Data items:
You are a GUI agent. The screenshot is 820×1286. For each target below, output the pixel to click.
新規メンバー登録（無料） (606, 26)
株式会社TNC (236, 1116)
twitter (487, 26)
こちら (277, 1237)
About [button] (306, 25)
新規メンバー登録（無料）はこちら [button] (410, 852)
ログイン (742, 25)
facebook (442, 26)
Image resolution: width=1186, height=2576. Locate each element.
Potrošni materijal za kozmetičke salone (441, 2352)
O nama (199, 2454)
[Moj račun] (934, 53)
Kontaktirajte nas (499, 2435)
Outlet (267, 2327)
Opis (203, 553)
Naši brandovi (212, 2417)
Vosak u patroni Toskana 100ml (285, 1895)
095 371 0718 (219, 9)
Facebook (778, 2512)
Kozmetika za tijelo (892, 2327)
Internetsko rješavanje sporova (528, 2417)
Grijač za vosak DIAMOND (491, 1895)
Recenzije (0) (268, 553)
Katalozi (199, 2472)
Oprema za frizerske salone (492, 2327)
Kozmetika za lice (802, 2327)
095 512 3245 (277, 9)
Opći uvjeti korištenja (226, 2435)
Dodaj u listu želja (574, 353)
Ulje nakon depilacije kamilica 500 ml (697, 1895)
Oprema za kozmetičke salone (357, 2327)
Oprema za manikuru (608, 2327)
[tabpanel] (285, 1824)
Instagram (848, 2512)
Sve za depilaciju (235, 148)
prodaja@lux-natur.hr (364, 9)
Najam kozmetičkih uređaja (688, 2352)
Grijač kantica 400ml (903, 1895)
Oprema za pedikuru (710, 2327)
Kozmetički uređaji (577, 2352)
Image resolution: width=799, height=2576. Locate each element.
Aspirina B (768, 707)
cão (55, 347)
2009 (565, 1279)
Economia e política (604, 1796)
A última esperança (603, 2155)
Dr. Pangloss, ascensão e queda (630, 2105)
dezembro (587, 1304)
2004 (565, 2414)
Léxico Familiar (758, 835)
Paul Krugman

TASK PROMPT:
Give back the records above exactly, limited to the lines between the one holding "ログイン (742, 25)" and the one holding "Ulje nakon depilacije", inclusive.

TASK OUTPUT:
ログイン (742, 25)
facebook (442, 26)
Image resolution: width=1186, height=2576. Locate each element.
Potrošni materijal za kozmetičke salone (441, 2352)
O nama (199, 2454)
[Moj račun] (934, 53)
Kontaktirajte nas (499, 2435)
Outlet (267, 2327)
Opis (203, 553)
Naši brandovi (212, 2417)
Vosak u patroni Toskana 100ml (285, 1895)
095 371 0718 (219, 9)
Facebook (778, 2512)
Kozmetika za tijelo (892, 2327)
Internetsko rješavanje sporova (528, 2417)
Grijač za vosak DIAMOND (491, 1895)
Recenzije (0) (268, 553)
Katalozi (199, 2472)
Oprema za frizerske salone (492, 2327)
Kozmetika za lice (802, 2327)
095 512 3245 (277, 9)
Opći uvjeti korištenja (226, 2435)
Dodaj u listu želja (574, 353)
Ulje nakon depilacije kamilica 500 ml (697, 1895)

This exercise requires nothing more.